Answer
$(\displaystyle \frac{1}{3.2}-\frac{3.2}{x^{2}})\cdot(x^{2}+1)+2x( \frac{x}{3.2}+\frac{3.2}{x})$
Work Step by Step
$f(x)= \displaystyle \frac{1}{3.2}x+3.2x^{-1}, \ \ \quad g(x)=x^{2}+1,\quad y=f(x)\cdot g(x)$
$f^{\prime}(x)=\displaystyle \frac{1}{3.2}+3.2(-x^{-2})=\frac{1}{3.2}-3.2x^{-2}$
$g^{\prime}(x)=2x$
$\displaystyle \frac{dy}{dx}=\frac{d}{dx}[f(x)\cdot g(x)]$= ... product rule ...

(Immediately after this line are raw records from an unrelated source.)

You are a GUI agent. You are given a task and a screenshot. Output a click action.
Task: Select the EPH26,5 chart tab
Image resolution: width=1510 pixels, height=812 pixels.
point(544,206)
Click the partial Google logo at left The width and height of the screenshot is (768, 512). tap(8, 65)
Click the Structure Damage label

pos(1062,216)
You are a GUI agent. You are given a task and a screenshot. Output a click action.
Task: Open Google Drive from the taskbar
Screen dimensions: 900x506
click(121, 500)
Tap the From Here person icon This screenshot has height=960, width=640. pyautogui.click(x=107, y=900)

=$f^{\prime}(x)g(x)+f(x)g^{\prime}(x)$
$=(\displaystyle \frac{1}{3.2}-3.2x^{-2})\cdot(x^{2}+1)+( \frac{1}{3.2}x+3.2x^{-1})\cdot 2x$
$=(\displaystyle \frac{1}{3.2}-\frac{3.2}{x^{2}})\cdot(x^{2}+1)+2x( \frac{x}{3.2}+\frac{3.2}{x})$
... we do not need to expand the answer...